Employees who choose voluntary retirement often do so after long years of service, contributing significantly to their organization. Many of them are senior citizens or individuals managing chronic illnesses such as diabetes, heart disease, hypertension, or other long-term medical conditions. Their treatment is not optional; it is essential for survival and maintaining quality of life. When medical services are suddenly withdrawn due to procedural delays in issuing the RELHS Medical Card, retirees are left vulnerable and anxious.
Administrative processes can sometimes be slow due to documentation checks, approvals, or internal procedures. However, such delays should never result in the suspension of critical healthcare services. The gap between retirement and the issuance of the medical card creates an unfair situation where the retiree is neither considered an active employee nor fully recognized as a beneficiary under the retirement health scheme. This bureaucratic void can have severe consequences, especially if the individual requires ongoing medication, regular monitoring, or emergency treatment.
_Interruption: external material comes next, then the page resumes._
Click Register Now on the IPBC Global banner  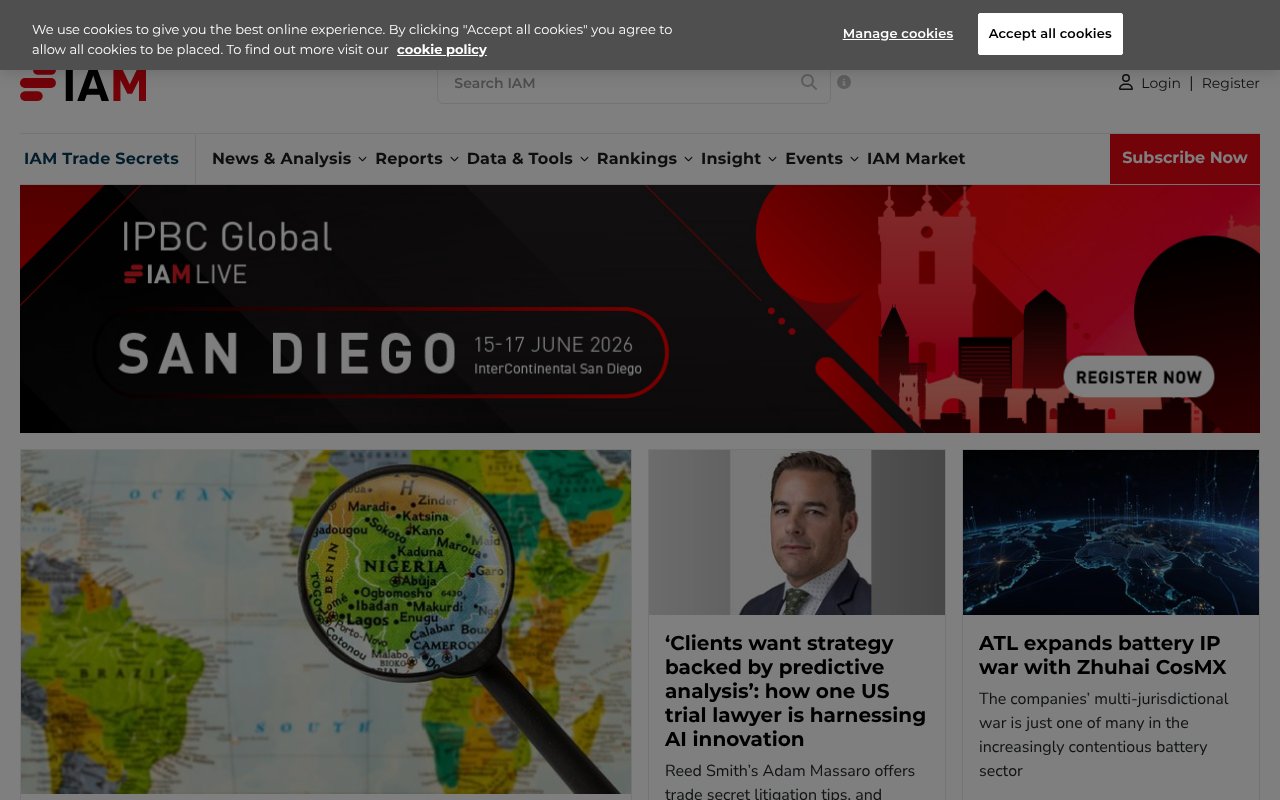(x=1138, y=376)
Healthcare is a fundamental necessity, not a privilege that can be paused. A retired employee who has contributed to the system for years deserves continuity of care without interruption. Stopping treatment in the interim period sends a message that administrative formalities are valued more than human well-being. This approach undermines the principles of compassion and respect that should guide any organization’s policies toward its former employees.
Moreover, the financial burden caused by the sudden stoppage of medical facilities can be overwhelming. Many retirees depend solely on their pension and may not have sufficient savings to afford private medical treatment. If they are forced to seek treatment outside the scheme while waiting for their medical card, they may incur heavy expenses. This not only causes financial strain but also emotional stress during a period that should ideally be stable and secure.
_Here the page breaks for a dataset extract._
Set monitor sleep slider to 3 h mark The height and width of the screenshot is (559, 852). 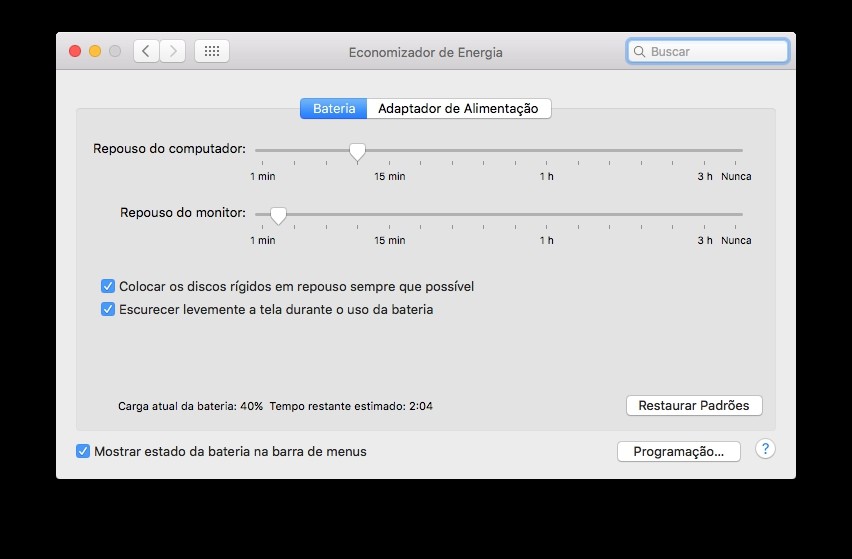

A humane and practical solution would be to ensure automatic continuation of medical benefits from the date of retirement until the formal issuance of the RELHS Medical Card. Temporary authorization letters or provisional cards could be issued to prevent any break in treatment. Organizations must adopt policies that prioritize continuity of care and recognize the vulnerability of retirees during transitional phases.
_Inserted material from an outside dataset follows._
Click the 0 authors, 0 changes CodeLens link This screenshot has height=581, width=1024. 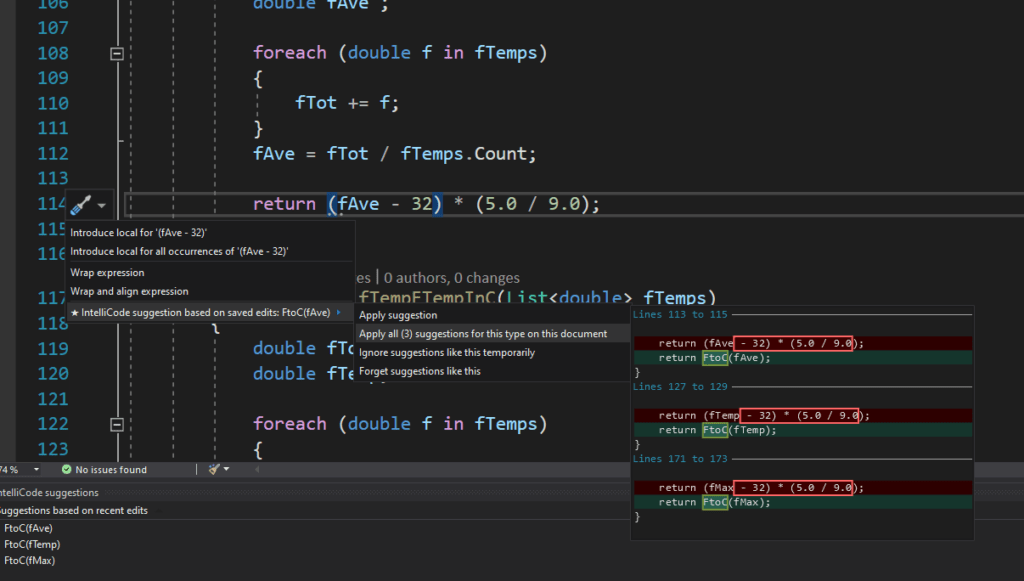(x=453, y=278)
Additionally, clear communication is essential. Retiring employees should be informed well in advance about the procedures, timelines, and documentation required for obtaining the RELHS card. Streamlining the process and setting strict timelines for card issuance would minimize delays and prevent unnecessary hardship.
In conclusion, the stoppage of medical treatment after voluntary retirement due to pending issuance of a Medical Card under RELHS is unjust and insensitive. Retirees deserve dignity, respect, and uninterrupted healthcare support. Administrative systems must be designed to protect human life and well-being, not compromise it. Ensuring seamless medical coverage during the transition period is not merely a policy adjustment—it is a moral obligation.